• Set task:
Copy the entries below word for word, starting at the line containing "will pyautogui.click(x=796, y=373)." and ending at the line containing "Click the Body".

▼▼▼

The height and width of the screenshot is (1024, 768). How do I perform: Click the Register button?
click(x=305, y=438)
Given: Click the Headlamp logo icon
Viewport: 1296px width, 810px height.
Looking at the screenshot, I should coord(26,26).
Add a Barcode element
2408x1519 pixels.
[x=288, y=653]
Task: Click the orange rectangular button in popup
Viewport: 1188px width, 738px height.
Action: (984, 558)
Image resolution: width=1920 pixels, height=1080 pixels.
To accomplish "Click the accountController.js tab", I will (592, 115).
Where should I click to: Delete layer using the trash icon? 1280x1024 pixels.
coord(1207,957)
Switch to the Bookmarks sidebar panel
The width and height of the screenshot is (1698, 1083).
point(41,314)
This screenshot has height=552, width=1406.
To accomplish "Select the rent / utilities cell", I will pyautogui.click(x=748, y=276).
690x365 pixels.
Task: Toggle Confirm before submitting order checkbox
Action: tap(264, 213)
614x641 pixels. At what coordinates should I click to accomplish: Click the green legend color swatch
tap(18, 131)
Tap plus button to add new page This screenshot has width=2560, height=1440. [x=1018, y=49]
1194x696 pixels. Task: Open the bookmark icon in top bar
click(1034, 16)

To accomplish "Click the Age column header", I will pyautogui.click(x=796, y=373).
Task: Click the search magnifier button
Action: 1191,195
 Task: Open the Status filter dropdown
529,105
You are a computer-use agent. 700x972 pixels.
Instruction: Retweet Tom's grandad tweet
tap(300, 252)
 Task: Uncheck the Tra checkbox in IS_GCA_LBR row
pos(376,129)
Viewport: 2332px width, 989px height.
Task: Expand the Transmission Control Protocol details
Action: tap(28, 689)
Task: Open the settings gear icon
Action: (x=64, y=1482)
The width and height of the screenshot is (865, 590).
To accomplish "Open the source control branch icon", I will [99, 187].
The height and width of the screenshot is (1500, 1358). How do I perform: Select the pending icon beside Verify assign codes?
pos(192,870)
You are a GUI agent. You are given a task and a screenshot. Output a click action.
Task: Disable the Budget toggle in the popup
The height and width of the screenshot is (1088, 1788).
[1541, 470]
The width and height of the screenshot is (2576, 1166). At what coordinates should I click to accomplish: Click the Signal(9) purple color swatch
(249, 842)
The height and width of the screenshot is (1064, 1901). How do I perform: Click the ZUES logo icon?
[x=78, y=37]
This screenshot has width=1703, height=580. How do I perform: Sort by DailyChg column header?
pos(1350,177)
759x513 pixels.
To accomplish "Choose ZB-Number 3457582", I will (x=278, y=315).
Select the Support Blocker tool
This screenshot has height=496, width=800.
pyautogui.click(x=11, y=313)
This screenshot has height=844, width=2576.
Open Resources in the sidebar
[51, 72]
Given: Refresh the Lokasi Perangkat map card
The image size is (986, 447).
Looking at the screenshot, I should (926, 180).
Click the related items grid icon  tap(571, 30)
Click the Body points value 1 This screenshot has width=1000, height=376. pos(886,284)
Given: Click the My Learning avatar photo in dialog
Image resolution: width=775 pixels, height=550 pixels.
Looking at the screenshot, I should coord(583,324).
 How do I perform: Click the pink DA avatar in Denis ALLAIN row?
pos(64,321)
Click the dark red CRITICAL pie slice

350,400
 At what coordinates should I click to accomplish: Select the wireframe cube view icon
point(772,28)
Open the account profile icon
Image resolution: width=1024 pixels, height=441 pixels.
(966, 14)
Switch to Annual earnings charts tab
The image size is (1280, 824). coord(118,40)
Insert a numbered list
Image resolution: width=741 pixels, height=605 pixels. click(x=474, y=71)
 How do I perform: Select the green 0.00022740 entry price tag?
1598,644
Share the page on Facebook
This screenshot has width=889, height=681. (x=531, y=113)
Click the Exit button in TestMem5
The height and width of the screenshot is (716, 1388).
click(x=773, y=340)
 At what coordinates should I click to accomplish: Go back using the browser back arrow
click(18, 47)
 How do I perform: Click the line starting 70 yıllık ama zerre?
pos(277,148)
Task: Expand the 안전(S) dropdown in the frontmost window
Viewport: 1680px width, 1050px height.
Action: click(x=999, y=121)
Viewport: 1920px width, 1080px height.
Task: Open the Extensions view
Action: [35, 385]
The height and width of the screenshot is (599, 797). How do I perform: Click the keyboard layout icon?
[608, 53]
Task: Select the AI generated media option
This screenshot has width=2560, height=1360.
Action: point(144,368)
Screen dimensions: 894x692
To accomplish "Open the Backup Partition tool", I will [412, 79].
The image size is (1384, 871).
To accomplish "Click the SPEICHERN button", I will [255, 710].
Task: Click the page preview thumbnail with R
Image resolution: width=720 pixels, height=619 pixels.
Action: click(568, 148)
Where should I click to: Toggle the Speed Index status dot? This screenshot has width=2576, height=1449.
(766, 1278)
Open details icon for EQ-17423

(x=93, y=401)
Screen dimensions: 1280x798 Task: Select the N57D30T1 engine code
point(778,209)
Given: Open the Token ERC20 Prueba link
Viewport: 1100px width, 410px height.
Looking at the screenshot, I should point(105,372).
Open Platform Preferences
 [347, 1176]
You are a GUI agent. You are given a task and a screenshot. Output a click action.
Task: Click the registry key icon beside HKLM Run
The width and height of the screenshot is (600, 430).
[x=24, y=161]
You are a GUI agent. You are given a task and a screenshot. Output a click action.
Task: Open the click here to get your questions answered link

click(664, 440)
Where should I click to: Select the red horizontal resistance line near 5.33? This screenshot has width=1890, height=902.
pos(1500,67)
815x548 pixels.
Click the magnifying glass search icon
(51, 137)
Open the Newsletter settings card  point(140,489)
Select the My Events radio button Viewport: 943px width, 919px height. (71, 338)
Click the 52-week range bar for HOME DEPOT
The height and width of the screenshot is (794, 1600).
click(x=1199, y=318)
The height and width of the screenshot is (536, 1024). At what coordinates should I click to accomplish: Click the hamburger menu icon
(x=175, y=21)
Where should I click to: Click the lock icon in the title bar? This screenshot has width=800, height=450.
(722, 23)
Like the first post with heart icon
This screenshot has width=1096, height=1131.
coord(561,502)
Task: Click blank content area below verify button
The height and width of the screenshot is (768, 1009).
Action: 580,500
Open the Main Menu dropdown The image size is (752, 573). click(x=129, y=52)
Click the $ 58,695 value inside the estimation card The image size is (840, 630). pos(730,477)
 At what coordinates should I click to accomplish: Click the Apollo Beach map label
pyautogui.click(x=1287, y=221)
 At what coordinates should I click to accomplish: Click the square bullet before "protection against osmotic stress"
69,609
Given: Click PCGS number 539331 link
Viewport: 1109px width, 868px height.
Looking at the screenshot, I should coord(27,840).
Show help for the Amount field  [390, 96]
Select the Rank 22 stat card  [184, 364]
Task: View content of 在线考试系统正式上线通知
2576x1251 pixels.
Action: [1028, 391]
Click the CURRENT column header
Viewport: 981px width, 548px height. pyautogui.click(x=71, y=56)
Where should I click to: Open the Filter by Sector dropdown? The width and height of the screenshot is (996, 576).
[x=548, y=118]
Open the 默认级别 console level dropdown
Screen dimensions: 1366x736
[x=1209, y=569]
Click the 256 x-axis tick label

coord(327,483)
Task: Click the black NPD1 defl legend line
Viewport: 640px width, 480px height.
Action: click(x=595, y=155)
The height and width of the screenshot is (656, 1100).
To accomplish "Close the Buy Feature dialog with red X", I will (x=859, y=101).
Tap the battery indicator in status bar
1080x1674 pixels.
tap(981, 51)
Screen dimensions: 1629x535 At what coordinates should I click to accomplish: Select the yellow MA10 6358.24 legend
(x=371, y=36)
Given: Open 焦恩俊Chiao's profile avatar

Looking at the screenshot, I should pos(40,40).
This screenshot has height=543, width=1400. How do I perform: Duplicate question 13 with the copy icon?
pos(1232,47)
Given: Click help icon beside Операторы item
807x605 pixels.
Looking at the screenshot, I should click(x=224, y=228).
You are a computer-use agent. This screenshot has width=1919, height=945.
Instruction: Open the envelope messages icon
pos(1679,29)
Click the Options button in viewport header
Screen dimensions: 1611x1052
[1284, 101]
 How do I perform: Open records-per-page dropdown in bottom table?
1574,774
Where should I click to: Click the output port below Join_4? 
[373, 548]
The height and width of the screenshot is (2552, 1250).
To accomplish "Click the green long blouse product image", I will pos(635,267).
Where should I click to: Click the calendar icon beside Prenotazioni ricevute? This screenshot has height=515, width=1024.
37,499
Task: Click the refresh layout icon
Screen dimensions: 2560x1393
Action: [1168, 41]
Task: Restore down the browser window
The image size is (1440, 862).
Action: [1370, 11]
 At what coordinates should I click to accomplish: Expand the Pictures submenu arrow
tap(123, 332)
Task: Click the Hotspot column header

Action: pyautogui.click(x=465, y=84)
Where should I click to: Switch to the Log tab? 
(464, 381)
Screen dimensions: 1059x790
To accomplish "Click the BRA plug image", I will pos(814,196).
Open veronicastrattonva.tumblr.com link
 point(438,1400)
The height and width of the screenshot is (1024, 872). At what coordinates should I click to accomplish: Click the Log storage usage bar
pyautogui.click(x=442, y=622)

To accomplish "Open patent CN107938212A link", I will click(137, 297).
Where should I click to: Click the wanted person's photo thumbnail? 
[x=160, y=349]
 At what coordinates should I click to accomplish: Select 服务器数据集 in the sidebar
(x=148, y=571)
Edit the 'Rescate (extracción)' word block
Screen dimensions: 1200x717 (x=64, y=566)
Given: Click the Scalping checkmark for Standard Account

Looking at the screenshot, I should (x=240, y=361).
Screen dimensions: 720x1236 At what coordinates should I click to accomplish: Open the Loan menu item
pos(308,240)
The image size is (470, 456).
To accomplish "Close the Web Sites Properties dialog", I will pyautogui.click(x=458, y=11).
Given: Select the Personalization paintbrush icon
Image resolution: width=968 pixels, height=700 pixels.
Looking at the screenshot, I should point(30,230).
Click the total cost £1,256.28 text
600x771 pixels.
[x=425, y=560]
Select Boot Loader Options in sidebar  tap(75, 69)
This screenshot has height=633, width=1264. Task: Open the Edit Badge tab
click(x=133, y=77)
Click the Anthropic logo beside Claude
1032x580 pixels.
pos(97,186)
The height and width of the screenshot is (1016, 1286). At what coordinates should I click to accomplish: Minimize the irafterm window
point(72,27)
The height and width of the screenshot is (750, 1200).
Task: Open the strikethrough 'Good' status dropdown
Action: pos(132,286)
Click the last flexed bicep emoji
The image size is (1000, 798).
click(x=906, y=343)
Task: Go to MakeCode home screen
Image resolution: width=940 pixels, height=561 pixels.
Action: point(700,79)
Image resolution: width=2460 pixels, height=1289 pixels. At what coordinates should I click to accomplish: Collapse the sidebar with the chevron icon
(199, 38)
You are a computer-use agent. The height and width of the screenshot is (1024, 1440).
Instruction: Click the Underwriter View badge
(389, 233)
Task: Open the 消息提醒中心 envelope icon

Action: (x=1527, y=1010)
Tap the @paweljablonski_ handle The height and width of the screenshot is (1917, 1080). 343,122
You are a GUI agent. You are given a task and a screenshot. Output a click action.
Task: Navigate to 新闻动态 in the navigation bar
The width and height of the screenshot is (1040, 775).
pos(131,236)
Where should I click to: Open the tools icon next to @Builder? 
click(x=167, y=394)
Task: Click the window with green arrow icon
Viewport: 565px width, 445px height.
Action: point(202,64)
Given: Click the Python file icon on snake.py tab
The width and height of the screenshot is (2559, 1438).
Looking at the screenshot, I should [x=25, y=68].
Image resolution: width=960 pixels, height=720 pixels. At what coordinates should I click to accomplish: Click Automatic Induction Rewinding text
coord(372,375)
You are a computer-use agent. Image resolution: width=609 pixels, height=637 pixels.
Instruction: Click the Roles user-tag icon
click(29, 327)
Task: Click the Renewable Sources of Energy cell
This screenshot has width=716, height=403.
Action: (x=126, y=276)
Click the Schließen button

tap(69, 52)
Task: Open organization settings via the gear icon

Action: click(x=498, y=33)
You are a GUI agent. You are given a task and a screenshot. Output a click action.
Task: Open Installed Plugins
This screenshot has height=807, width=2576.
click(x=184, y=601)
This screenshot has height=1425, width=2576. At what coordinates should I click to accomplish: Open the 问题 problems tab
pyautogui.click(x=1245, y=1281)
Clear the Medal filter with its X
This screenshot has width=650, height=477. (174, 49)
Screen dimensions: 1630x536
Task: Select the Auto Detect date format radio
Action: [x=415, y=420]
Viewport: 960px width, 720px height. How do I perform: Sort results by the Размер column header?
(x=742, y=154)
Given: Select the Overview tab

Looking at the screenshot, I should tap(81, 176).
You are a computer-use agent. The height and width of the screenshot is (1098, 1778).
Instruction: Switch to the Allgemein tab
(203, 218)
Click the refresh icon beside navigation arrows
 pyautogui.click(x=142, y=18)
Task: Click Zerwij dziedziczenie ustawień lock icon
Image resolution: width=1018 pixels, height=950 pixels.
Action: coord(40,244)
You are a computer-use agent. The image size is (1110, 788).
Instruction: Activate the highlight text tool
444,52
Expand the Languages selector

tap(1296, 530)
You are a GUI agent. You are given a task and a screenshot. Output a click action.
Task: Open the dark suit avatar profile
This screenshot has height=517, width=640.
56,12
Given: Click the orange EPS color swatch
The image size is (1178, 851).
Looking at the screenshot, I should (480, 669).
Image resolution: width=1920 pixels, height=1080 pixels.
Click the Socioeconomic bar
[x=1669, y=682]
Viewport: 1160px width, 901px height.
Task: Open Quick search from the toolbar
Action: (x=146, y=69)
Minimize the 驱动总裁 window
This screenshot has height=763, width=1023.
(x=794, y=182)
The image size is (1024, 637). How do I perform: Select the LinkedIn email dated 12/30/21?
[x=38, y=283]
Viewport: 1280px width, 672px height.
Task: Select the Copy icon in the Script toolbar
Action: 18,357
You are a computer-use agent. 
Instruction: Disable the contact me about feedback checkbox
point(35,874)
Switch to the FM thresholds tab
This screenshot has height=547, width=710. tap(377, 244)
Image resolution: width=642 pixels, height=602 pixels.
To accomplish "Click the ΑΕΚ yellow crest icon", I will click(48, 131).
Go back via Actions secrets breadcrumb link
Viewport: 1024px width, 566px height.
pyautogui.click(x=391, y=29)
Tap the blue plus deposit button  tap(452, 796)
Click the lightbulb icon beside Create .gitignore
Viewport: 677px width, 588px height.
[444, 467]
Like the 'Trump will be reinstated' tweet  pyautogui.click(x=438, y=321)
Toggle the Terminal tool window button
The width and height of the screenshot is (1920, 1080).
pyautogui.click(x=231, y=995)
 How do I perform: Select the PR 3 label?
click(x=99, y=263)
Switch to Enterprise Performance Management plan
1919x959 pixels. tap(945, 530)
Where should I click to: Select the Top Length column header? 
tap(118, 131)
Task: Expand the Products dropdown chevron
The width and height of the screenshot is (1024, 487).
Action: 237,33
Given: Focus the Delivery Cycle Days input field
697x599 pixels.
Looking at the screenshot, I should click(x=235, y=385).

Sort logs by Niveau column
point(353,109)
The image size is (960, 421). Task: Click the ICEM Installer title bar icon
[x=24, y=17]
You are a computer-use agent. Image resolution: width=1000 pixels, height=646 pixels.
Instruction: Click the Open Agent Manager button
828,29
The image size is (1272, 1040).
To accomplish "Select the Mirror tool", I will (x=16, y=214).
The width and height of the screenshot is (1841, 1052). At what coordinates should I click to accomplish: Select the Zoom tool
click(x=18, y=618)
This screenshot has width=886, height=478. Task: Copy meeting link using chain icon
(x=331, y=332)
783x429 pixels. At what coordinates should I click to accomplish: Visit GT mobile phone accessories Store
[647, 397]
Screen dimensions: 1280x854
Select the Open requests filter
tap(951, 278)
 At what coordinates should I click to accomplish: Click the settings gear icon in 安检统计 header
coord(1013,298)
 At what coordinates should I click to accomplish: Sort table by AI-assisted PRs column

▲▲▲

• In response:
To accomplish "Click the Age column header", I will pyautogui.click(x=796, y=373).
Task: Click the search magnifier button
Action: 1191,195
 Task: Open the Status filter dropdown
529,105
You are a computer-use agent. 700x972 pixels.
Instruction: Retweet Tom's grandad tweet
tap(300, 252)
 Task: Uncheck the Tra checkbox in IS_GCA_LBR row
pos(376,129)
Viewport: 2332px width, 989px height.
Task: Expand the Transmission Control Protocol details
Action: tap(28, 689)
Task: Open the settings gear icon
Action: (x=64, y=1482)
The width and height of the screenshot is (865, 590).
To accomplish "Open the source control branch icon", I will [99, 187].
The height and width of the screenshot is (1500, 1358). How do I perform: Select the pending icon beside Verify assign codes?
pos(192,870)
You are a GUI agent. You are given a task and a screenshot. Output a click action.
Task: Disable the Budget toggle in the popup
The height and width of the screenshot is (1088, 1788).
[1541, 470]
The width and height of the screenshot is (2576, 1166). At what coordinates should I click to accomplish: Click the Signal(9) purple color swatch
(249, 842)
The height and width of the screenshot is (1064, 1901). How do I perform: Click the ZUES logo icon?
[x=78, y=37]
This screenshot has width=1703, height=580. How do I perform: Sort by DailyChg column header?
pos(1350,177)
759x513 pixels.
To accomplish "Choose ZB-Number 3457582", I will (x=278, y=315).
Select the Support Blocker tool
This screenshot has height=496, width=800.
pyautogui.click(x=11, y=313)
This screenshot has height=844, width=2576.
Open Resources in the sidebar
[51, 72]
Given: Refresh the Lokasi Perangkat map card
The image size is (986, 447).
Looking at the screenshot, I should (926, 180).
Click the related items grid icon  tap(571, 30)
Click the Body points value 1 This screenshot has width=1000, height=376. pos(886,284)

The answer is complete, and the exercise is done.